PASSAGE PROVIDED →
Tuesday, May 22

Nothing But the Truth

Truth is both unchanging and universal and written on every man, woman, and child’s conscience. We never have to apologize for the truth. It is able to withstand every charge. It is able to bear up under every challenge. It is sufficient unto itself. In due course, it will prove its own value and veracity. The dumb certainties of experience will attest to its surety. As Shakespeare once quipped, “In the end the truth will out.”

The truth is not merely a moral construct. It is not a subjective application of some man-made ethical system. It is a reflection of the way things actually are. It is a part of the very warp and woof of reality. So, to veer away from the truth is to swerve into the realm of the fantastic. If we don’t live in light of the truth we are simply not being honest with ourselves and those around us. It is a dangerous form of denial. It is not too much to say therefore, that to deliberately and perpetually reject the truth is nothing short of a kind of insanity.

Truth is objective. It is consistent. It is balanced. It is both beautiful and practical. It is both good and helpful. It is accessible, knowable, and comprehendible. It is dependable, predictable, and unchangeable. Truth is believable—because it squares with the world as it is and with us as we are.

Knowing the truth—and living in accord with the truth—is not just sensible and sane, it is remarkably fruitful and productive. When men discover the truth it is as if the lights suddenly come on in their minds, hearts, and lives. Progress is made. Justice is served. Hope is satisfied. Trust is established. Love is confirmed. And freedom is safeguarded. Truth is just as surely a benefit to the scientist as it is to the philosopher. It is just as critical for a physician as it is for a husband. It is just as essential in the work of the artist as it is in the work of the lawyer.

REQUIRED TASK 1 → Output the portion of the passage on truth that begins at the words "The truth is not merely" and ends after the words "us as we are.", copied verbatim.

EXTRACTED DATA →
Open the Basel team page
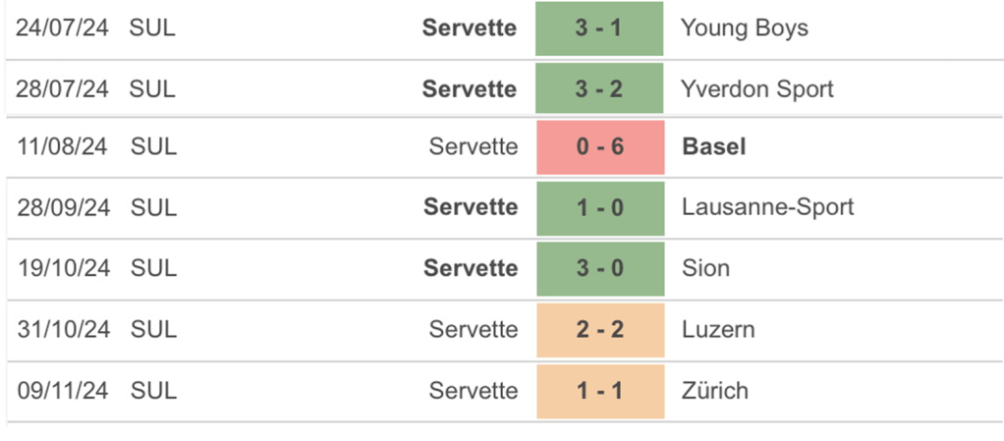1004x441 pixels. tap(713, 147)
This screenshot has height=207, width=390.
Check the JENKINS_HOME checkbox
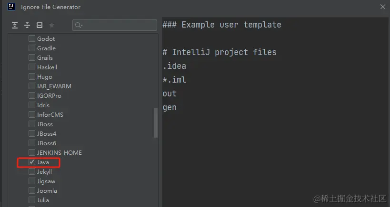pyautogui.click(x=32, y=153)
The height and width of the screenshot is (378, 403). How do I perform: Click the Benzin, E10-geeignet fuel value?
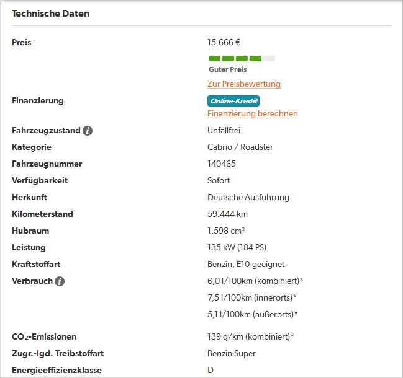tap(245, 265)
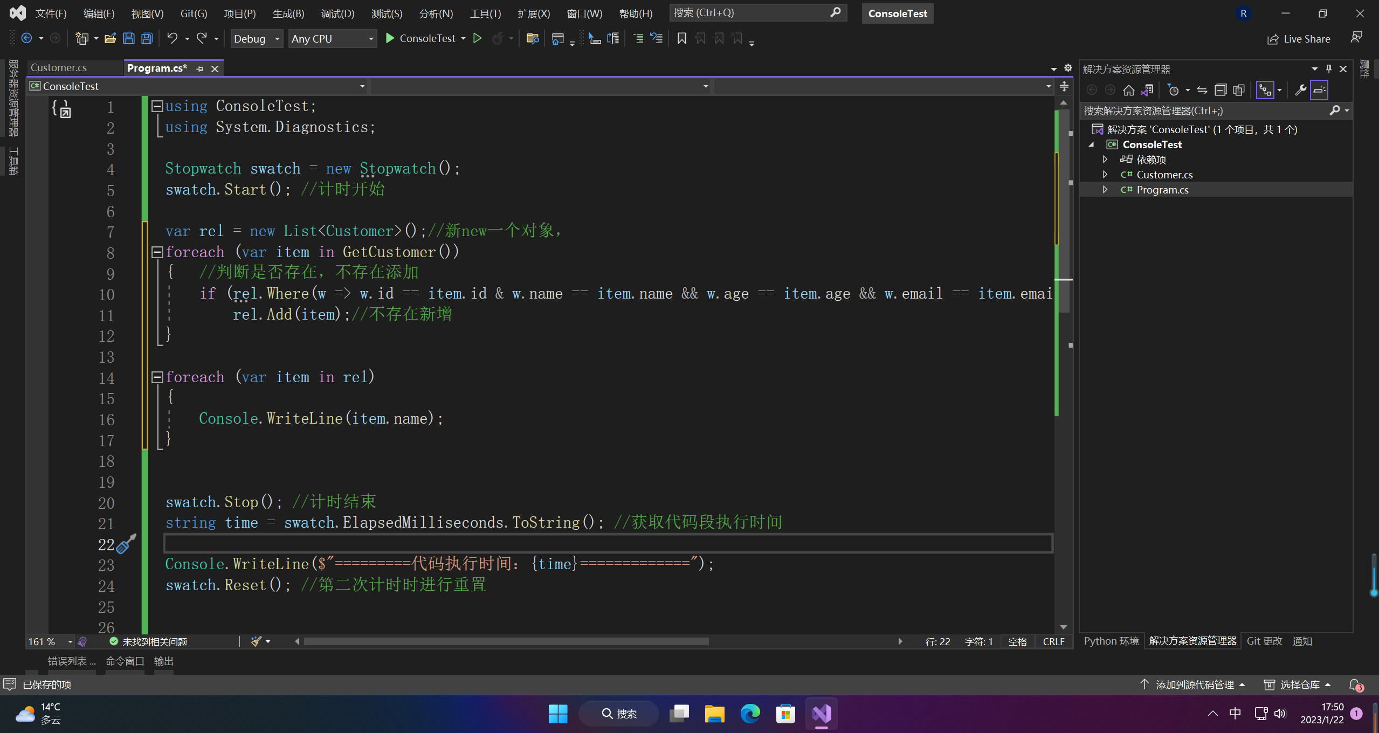Expand the Customer.cs tree node
The height and width of the screenshot is (733, 1379).
coord(1105,175)
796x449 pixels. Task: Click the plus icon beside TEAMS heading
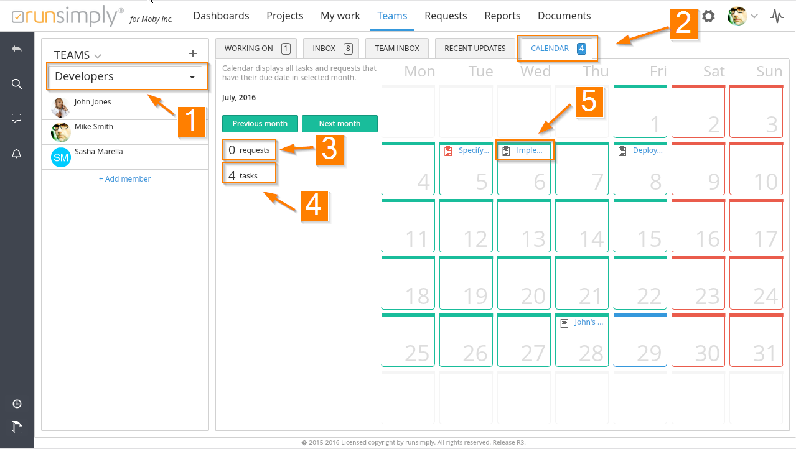pos(193,54)
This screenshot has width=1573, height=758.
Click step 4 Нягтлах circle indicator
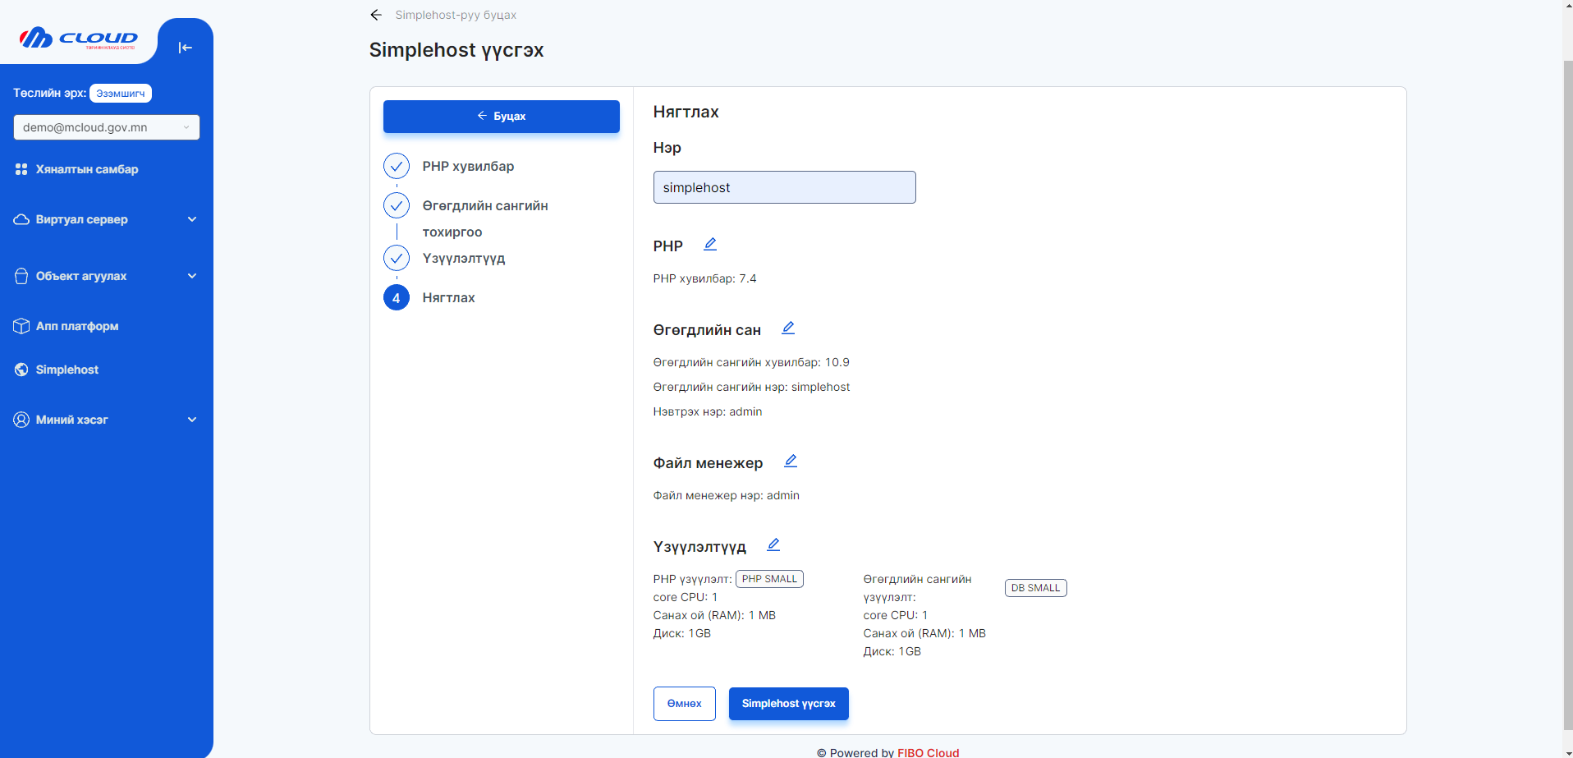[397, 297]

REQUIRED TASK 2 → Return the lines of the listing from its first line through the line containing "pyautogui.click(x=32, y=153)", inclusive, reproduced verbatim. Omit the pictures from your answer.

EXERCISE RESPONSE 1 →
The truth is not merely a moral construct. It is not a subjective application of some man-made ethical system. It is a reflection of the way things actually are. It is a part of the very warp and woof of reality. So, to veer away from the truth is to swerve into the realm of the fantastic. If we don’t live in light of the truth we are simply not being honest with ourselves and those around us. It is a dangerous form of denial. It is not too much to say therefore, that to deliberately and perpetually reject the truth is nothing short of a kind of insanity.

Truth is objective. It is consistent. It is balanced. It is both beautiful and practical. It is both good and helpful. It is accessible, knowable, and comprehendible. It is dependable, predictable, and unchangeable. Truth is believable—because it squares with the world as it is and with us as we are.

EXERCISE RESPONSE 2 →
Open the Basel team page
1004x441 pixels. tap(713, 147)
This screenshot has height=207, width=390.
Check the JENKINS_HOME checkbox
pyautogui.click(x=32, y=153)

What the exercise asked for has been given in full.